Quilts for Sale

Friday, August 8, 2008

Frais Bourrage - Ooh La La

Crushed strawberries ready to be made into jam.

Making jam is a hot, fast-paced job. Having your area set up before beginning is essential.


Jars and lids ready to be sterilized.

Sixteen jars of beautiful strawberry jam!


All planned activity went by the wayside today when my DH decided we needed to make strawberry jam. We'd frozen lots of the fruit last year - still uneaten. Jam seemed the logical solution.

Plans went awry when we couldn't find enough jars. Earlier this year I'd gone on a rampage giving tons of things to our church for a yard sale. Among the plunder - most of our canning jars. We also couldn't find our ancient waterbath canner or our largest stainless steel pan - the one almost too big for any burner on our stove. Also lost, our jar lifter - essential when dealing with boiling hot liquids!

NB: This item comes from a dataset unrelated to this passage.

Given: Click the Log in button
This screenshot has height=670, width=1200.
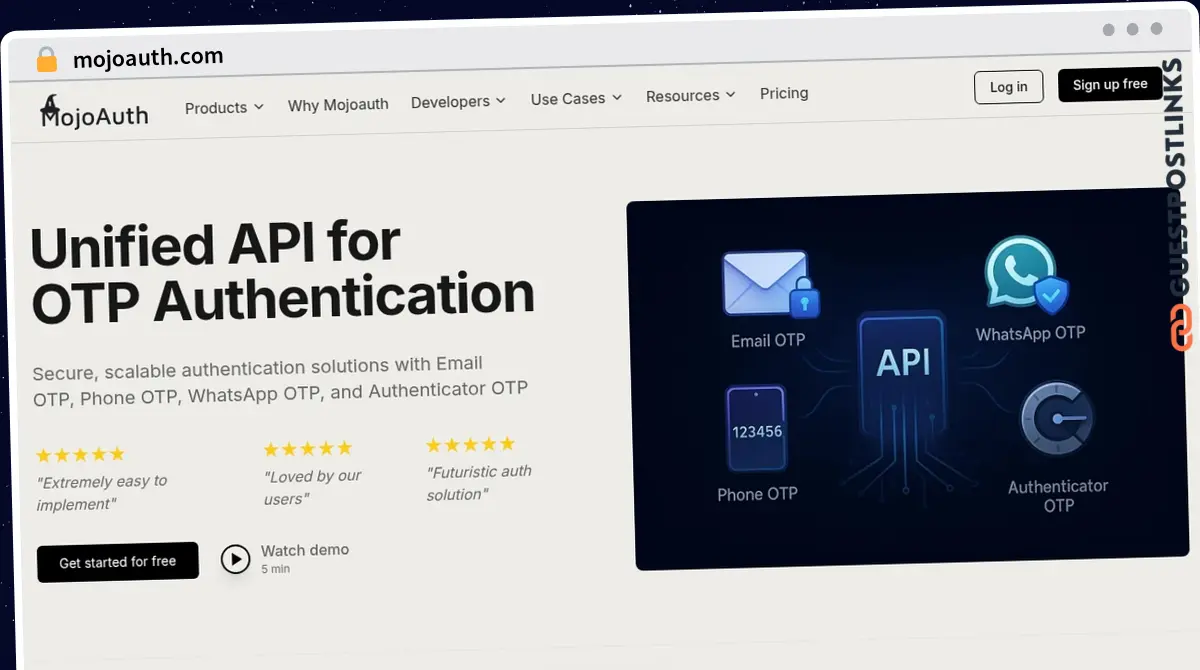Looking at the screenshot, I should click(1008, 87).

We finally found enough jars and made do with a large LeCreuset pan for the strawberries. It proved a little small when the jam came to a boil, but we caught it just in time. We ended up using the bottoms of a 35 year old pressure canner and an equally old Charleston rice cooker for the waterbath.

When I was a kid, it was very typical for midwestern farm families to have a canning set-up in their basements - with at least a sink and a stove. We also had a refrigerator and two chest freezers.

My parents canned and froze produce from their huge garden all summer for as long as I can remember, giving our family of six enough food to last through the winter and into the spring. Seeing the long shelves where Ball jars full of colorful peaches, green beans, tomatoes, beets, pickles and many other foods were stored is still one of my favorite childhood memories.

1 comment:

Gerrie said...

Me too, I grew up on a farm. I can still remember going to the cellar to get vegetables or fruit for dinner. I did a lot of jams and canning early in my marriage and have not done any lately. Your jam looks luscious.